Python Decorator

by Kardi Teknomo

A decorator is wrapping object or function to existing objects or function. You can modify the behavior of a function or a class using decorator. The purpose is to add functionality (hence, to decorate) to existing objects without affecting the other objects. Say, you want to maintain the original functionality while adding new functionality or you want to deliver both the core functionality and then “decorate” those cores with functionality unique to the customer, then Python decorator is for you.

The technique is to create a wrapper function (or class) such that the wrapped function (or object) would change behavior without changing its code. This happens because function in Python can be passed as an argument of another function or another class as if it is a variable. In a decorator, function is taken as the argument into decorator function and then called inside the wrapper function inside the decorator.

In this tutorial, you will learn about:

• Built-In Decorators
  • Property Decorator
  • Class Method and Static Method Decorators
• timer decorator
• debug decorator
• error_handler decorator
• flatten argument decorator
• count_calls decorator
• cache/memoization decorator
• plot decorator
• ode_solver decorator

Other Example of Applications of Python Decorators:

• Data validation
• Database Transaction
• Logging
• Monitoring
• Business rules
• Compression
• Encryption

Built-In Decorators

Python contains many built-in decorators such as (@property,@classmethod, @staticmethod). Let us discuss some of them.

Property Decorator

@property is a built-in decorator to change class method into property to customize getters and setters for class attributes. We can change class method into class property by adding decorator @property above the method. In the the example below, without @property decorator, we must refer the area of rectangle as rectangleA.area(). With @property decorator, the area() method would behave as property.

class Rectangle():
    def __init__(self, width, height):
        self.width = width
        self.height = height

    @property  # add this line
    def area(self):
        return self.width * self.height


rectangleA = Rectangle(width=2, height=4)
print('Area rectangle A is ',
      rectangleA.area)  # remove parenthesis from area()

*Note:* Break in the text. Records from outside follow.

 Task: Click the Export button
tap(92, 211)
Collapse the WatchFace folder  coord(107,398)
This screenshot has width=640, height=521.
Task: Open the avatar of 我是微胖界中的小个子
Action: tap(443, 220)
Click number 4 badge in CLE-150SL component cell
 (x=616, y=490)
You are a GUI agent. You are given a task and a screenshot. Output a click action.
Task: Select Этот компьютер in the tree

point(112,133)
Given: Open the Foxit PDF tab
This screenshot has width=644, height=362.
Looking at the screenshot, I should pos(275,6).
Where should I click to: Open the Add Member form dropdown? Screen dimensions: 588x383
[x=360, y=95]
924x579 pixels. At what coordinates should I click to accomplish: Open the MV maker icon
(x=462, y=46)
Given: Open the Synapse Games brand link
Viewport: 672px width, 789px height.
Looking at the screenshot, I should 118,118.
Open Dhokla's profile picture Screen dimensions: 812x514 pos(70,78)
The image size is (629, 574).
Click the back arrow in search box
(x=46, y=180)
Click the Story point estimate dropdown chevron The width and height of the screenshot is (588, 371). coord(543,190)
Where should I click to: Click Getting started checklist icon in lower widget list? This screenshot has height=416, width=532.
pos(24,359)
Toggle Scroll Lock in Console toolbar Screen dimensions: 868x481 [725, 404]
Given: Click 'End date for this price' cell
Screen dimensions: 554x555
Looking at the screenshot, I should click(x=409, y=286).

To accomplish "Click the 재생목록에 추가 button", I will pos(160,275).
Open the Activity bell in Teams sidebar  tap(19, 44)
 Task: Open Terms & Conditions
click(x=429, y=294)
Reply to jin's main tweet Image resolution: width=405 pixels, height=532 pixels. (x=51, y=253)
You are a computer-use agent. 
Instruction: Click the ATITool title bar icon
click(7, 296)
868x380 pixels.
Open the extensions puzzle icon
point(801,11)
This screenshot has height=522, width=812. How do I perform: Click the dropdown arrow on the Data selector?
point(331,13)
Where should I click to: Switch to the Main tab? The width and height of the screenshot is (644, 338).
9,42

rectangleB = Rectangle(width=3, height=7.5)
print('Area rectangle B is ',
      rectangleB.area)  # remove parenthesis from area()

Area rectangle A is  8
Area rectangle B is  22.5

Class Method and Static Method Decorators

• @classmethod: to call the method on the class instead of an object. This is useful to create factory of classes.
• @staticmethod: to group functions which have some logical connection with a class to the class. A staticmethod is a method that knows nothing about the class or instance it was called on.

In the example below, a person object must be defined by its name and age. There is no function to to define the person object by the birth year.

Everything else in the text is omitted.